I stopped a minute, stunned. Turners Falls, which was not in the same county or even the same state where this group was being held, is a sleepy New England village with a population of less than 5,000. It is also my hometown. I looked at the person who'd said it, wondering if a) he was serious, and b) he somehow knew where I'd grown up.
Before I could read much in his eyes, though, a couple of other guys chimed in, talking about their drug-related ventures to Turners Falls or its neighboring towns and how they, too, now consider these places to be triggers, associating the places themselves with the use of drugs.
I'm not sure why I felt so surprised. Addiction is a life-threatening, tragic, and exorbinately expensive public health problem which has reached epidemic proportions. Recent figures from the Centers on Disease Control show a staggering increase of heroin overdose fatalities, for instance: in 2012, it was the reported cause of death for 5,927 people in the U.S., but a year later, it was the reported cause of death for 8,260, a 39% increase in a one-year period.
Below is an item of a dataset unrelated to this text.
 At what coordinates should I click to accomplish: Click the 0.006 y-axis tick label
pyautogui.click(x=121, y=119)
And heroin addiction is by no means the only national substance abuse emergency. Prescription medication overdose fatalities have also sharply increased, especially among women, and excessive drinking is the fourth leading preventable cause of death in the U.S., causing an estimated 1 in 10 deaths among "working age" adults. (I have my qualms about the CDC category "working age", but that's for another blog at another time).
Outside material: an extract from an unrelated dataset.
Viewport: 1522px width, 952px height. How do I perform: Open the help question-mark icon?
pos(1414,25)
Addiction is a multi-faceted problem which is destructive in many more ways than can be captured in cause of death statistics. It is a direct and indirect cause of violence and other crime, damages and sometimes destroys families, costs us billions in incarcerations and emergency medical treatment, and interferes with workplace productivity and relationships. It causes chronic and acute health conditions. It can lead to suicide and homicide. Often, it becomes a source of despair and self-loathing.
The problem is worsening, and there is not enough help available. In 2014, Vermont governor Peter Shumlin devoted his entire State of the State address to a discussion of Vermont's opiate addiction problem. People paid attention, and the states's budget for addiction treatment was more than doubled. Treatment resources were expanded, as promised. But a year later, treatment facilities there still have waiting lists of hundreds. Even with expanded resources, demand is still exceeding supply.
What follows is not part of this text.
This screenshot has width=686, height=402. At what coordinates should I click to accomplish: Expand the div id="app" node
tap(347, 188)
We need to understand that addiction is everyone's problem, and that it requires a sustained and committed response.
When I was a teenager growing up in the inocuous little mill town which is now a perceived trigger to some people recovering from addiction, I heard for the first time the analogy that addiction is like the elephant in the living room. It was described as a problem affecting certain families that was both so huge and so shame-inducing that families would tiptoe around the "elephant" without acknowledging to one another that it was even there. At the time, I thought it was a powerful analogy, and felt grateful it applied to other families, was not a factor in my home.
Today, addiction is not an elephant in the living room. It is a tsunami bearing down on our communities. If we underestimate its magnitude and ignore its size, it will drown us before we can say "home town". It will demolish us while we stand pointing our fingers . at those other, troubled communities where addiction supposedly lives.